I expect every FMA instruction in existence to be strictly compliant. There's not even errno to worry about. For AMDGPU FP exceptions should even work with strictfp

May be misusing terminology here, they are definitely compliant with IEEE, but maybe not with libc's desire for all math to be correct under every rounding mode. I don't have a complete understanding of the requirements or desires here from the libc team.

Could you explain strictfp here? I've never encountered it in AMDGPU.

libc/src/__support/FPUtil/gpu/FMA.h
14–16

NVPTX has different versions for all the rounding modes, AFAICT __builtin_fma maps to the round to nearest version while AMDGPU has no such facilities.
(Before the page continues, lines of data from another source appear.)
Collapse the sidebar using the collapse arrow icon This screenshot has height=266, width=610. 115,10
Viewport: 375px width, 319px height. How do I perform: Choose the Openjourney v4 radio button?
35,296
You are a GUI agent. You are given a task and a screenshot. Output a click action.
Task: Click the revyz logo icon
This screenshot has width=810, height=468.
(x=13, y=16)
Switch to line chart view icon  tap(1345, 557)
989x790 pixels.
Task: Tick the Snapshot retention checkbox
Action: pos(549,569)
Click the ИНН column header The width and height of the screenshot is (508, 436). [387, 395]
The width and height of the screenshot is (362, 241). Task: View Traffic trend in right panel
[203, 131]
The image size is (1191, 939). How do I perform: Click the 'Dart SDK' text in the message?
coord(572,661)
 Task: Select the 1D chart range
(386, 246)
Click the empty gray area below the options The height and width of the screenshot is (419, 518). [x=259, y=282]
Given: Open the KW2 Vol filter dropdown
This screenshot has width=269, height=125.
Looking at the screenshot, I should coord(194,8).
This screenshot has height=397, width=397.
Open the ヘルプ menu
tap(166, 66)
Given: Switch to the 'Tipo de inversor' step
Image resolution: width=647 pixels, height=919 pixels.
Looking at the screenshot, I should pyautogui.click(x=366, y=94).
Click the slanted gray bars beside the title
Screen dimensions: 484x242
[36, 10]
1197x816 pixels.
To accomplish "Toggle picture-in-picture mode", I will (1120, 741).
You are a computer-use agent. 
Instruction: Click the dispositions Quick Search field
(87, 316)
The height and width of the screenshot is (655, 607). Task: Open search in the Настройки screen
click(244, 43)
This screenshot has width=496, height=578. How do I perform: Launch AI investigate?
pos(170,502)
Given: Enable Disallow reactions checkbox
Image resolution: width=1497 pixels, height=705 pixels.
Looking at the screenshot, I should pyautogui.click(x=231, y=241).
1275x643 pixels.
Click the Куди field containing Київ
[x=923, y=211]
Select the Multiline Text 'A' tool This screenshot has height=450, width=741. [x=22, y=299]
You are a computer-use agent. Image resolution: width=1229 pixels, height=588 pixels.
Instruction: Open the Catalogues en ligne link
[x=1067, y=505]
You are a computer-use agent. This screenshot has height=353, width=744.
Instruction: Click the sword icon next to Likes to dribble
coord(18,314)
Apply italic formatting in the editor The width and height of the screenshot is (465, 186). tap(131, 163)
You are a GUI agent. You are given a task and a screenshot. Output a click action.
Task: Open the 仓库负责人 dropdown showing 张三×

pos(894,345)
So I'm assuming that this doesn't work "correctly" if the user changes the rounding mode, but it's unlikely we'd want to support that on the GPU much.

May be misusing terminology here, they are definitely compliant with IEEE, but maybe not with libc's desire for all math to be correct under every rounding mode. I don't have a complete understanding of the requirements or desires here from the libc team.

There's a parallel set of FP intrinsics for strictfp functions if you're using fenv access. If you're not using strictfp/experimental.constrained intrinsics, you don't get control over the rounding mode and everything assumes round even. Really we'd want to have a separate regular and fenv access build.

arsenm added inline comments.Jun 14 2023, 9:31 AM
libc/src/__support/FPUtil/gpu/FMA.h
13

I don't really see the point of documenting this here. It's a weird place to give platform specifics and FMA is about as well defined as you can get

lntue added a comment.Jun 14 2023, 9:32 AM

I would assume that the fma instructions on GPU will be more performant than normal multiply + add. Do you want to let generic math functions use fma's for GPUs?

https://github.com/llvm/llvm-project/blob/main/libc/src/__support/macros/properties/cpu_features.h#L39
https://github.com/llvm/llvm-project/blob/main/libc/src/__support/FPUtil/multiply_add.h#L30

jhuber6 updated this revision to Diff 531386.Jun 14 2023, 9:34 AM

Addressing comments

lntue accepted this revision.Jun 14 2023, 9:38 AM
This revision is now accepted and ready to land.Jun 14 2023, 9:38 AM

I would assume that the fma instructions on GPU will be more performant than normal multiply + add. Do you want to let generic math functions use fma's for GPUs?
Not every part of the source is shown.